Politica e Sanità

ago312021

Green pass e trasporti: ecco che cosa cambia dal 1° settembre

Le principali novità sulle restrizioni del green pass che partiranno da mercoledì 1° settembre riguarderanno i trasporti. Controlli rafforzati e allerta massima per possibili blitz. Il Viminale alza il livello di attenzione e monitora anche gli scali aeroportuali per evitare che le proteste superino i livelli di guardia.
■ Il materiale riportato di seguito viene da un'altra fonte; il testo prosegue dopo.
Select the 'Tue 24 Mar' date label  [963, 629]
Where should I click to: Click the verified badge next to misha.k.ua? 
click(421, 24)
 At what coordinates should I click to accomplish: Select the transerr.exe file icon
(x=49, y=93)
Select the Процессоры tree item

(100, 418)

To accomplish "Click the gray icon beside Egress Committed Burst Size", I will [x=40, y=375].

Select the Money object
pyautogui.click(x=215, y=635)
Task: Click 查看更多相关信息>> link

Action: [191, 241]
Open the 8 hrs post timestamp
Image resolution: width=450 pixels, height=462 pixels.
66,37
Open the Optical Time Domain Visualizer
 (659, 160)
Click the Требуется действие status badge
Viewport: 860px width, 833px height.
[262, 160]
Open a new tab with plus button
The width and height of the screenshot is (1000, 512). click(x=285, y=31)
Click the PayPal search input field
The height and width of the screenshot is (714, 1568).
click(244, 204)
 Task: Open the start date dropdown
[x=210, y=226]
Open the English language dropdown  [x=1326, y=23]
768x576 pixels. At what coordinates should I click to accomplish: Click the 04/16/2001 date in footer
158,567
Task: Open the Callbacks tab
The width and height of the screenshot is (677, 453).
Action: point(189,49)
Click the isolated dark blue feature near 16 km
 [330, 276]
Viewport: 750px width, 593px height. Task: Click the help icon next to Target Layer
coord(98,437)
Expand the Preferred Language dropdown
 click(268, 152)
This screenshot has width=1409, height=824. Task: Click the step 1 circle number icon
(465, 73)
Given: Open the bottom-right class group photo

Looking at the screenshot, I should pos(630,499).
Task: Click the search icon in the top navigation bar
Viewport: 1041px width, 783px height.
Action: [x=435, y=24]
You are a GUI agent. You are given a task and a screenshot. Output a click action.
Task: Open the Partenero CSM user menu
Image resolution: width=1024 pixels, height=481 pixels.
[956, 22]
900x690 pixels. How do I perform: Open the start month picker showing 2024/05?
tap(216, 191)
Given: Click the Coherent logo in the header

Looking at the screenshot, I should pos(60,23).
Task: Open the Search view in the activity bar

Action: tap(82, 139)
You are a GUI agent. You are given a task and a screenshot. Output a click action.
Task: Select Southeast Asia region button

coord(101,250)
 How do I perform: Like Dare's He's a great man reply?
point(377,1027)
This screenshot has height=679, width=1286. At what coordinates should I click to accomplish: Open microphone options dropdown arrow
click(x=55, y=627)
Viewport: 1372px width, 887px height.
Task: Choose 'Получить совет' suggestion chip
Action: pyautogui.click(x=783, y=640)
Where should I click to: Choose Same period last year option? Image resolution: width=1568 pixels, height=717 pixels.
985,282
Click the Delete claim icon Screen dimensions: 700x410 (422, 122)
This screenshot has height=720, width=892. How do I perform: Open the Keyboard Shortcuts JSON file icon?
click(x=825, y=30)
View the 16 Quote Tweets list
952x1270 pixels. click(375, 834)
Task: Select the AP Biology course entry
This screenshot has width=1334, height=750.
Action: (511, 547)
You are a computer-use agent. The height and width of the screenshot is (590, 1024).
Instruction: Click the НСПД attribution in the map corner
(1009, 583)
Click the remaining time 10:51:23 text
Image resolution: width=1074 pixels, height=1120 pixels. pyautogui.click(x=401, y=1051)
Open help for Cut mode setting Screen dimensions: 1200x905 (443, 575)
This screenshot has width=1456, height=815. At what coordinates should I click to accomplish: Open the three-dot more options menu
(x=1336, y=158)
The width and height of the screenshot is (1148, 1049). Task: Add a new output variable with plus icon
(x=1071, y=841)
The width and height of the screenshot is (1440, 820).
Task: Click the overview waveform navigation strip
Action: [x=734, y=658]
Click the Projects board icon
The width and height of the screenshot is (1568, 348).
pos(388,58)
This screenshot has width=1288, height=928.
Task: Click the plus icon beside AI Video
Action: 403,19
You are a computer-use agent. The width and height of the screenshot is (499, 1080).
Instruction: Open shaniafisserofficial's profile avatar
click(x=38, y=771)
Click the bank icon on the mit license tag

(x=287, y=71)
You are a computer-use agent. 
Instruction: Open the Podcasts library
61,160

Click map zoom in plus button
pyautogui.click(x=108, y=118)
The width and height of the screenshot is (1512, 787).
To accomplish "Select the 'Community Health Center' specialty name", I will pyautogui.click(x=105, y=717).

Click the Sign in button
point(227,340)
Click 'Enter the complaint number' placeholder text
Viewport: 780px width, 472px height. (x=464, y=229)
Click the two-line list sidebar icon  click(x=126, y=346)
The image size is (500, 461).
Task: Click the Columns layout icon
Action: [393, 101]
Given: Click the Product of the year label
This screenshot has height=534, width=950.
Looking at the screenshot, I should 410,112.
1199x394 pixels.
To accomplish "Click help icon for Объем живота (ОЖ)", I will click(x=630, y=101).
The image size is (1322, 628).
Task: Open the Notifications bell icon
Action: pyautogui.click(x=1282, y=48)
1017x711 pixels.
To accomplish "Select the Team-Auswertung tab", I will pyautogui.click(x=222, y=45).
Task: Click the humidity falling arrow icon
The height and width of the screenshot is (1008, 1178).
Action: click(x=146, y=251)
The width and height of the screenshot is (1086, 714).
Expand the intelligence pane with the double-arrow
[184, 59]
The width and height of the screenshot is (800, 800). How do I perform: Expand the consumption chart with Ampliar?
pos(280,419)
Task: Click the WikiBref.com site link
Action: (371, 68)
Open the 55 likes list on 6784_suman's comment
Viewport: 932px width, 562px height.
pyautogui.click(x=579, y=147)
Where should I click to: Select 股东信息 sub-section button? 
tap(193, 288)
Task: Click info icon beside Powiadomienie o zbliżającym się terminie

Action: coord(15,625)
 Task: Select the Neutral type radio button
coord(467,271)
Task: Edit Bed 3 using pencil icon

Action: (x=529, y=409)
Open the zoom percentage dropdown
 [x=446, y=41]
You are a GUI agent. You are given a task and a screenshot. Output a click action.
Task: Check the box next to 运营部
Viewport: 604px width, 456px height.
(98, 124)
Dopo ristoranti, piscine, palestre, cinema, stadi e teatri, da mercoledì sarà necessario utilizzare il "pass" per entrare negli istituti scolastici ma anche per viaggiare.

Il popolo del "no" è in fermento da giorni, pronto a manifestare. La minaccia è il blocco della circolazione ferroviaria. «Diciamo no alle minacce di bloccare i treni domani, 1° settembre, nelle maggiori stazioni italiane». Ad affermarlo unitariamente Filt-Cgil, Fit-Cisl e Uiltrasporti, sottolineando che «auspichiamo un doveroso ripensamento da parte dei promotori della protesta» no green pass. «I rischi connessi a una simile protesta sono evidenti e serve un piano di sicurezza per tutelare lavoratori e utenti», aggiungono i sindacati dei trasporti sottolineando quindi di «sostenere la campagna vaccinale tanto per i lavoratori che per gli utenti del servizio pubblico». Obbligo di mascherina a bordo, presenza dei dispenser per igienizzare le mani, sanificazione degli ambienti, vendita dei biglietti con sistemi telematici, regolamentazione degli accessi, videosorveglianza nelle stazioni per monitorare i flussi ed evitare assembramenti: sono alcune delle misure «di sistema» indicate nelle nuove linee guida predisposte dal Governo e concordate con le Regioni e le Province autonome, l'Anci e l'Upi con cui il trasporto si prepara alla ripresa delle attività lavorative e alla riapertura delle scuole. Per il trasporto pubblico locale, dove tra le novità torna il controllore, le linee guida costituiscono la base di riferimento per i piani di potenziamento dei servizi che Regioni e Province autonome dovranno inviare al Mims tra due giorni, entro il 2 settembre.
«Nessuno ha mai pensato che servisse un controllore per ogni autobus, ma immaginiamo il controllo a terra, magari a campione», afferma il ministro delle Infrastrutture e della Mobilità sostenibili, Enrico Giovannini. Un punto sostenuto anche dai sindacati, secondo cui i controlli non devono ricadere sugli autisti, a bordo, ma essere affidati a personale specifico e avvenire prima che si salga sui mezzi. Posizione rimarcata durante l'incontro, proprio per illustrare le linee guida, tra il ministro ed i segretari generali delle sigle di categoria Stefano Malorgio (Filt-Cgil), Salvatore Pellecchia (Fit-Cisl) e Claudio Tarlazzi (Uiltrasporti). L'obiettivo condiviso è la ripartenza in sicurezza anche del Tpl, con la ripresa a pieno ritmo delle attività e la riapertura delle scuole.

Dal 1 settembre e fino al 31 dicembre prossimo, termine dello stato di emergenza, scatta invece l'obbligo di green pass per aerei, navi, traghetti e treni a lunga percorrenza. Viene inoltre «fortemente auspicato» l'aumento delle corse dei mezzi, soprattutto durante le ore di punta. Il green pass è richiesto per l'accesso ai treni impiegati nei servizi di trasporto ferroviario passeggeri di tipo Intercity, Intercity Notte e Alta velocità. La verifica della certificazione verde è effettuata a bordo treno all'atto di controllo del biglietto. Nel caso in cui il viaggiatore non la esibisca o risulti essere non veritiera, il viaggiatore viene invitato a spostarsi in una zona riservata ai passeggeri senza certificazione verde e dovrà scendere alla prima fermata utile. La capienza è all'80%. È consentita la capienza massima a bordo dei treni a lunga percorrenza esclusivamente nel caso in cui sia garantito un ricambio di aria almeno ogni 3 minuti e l'utilizzo di filtri altamente efficienti. Le risorse rese disponibili dal Governo sono pari ad oltre 600 milioni di euro per il secondo semestre 2021. Un check è già stato definito. Un nuovo incontro tra il ministro ed i sindacati dei trasporti è stato infatti fissato per il 20 settembre «per confrontarsi sull'efficacia dei sistemi di organizzazione e controllo che le Regioni avranno introdotto».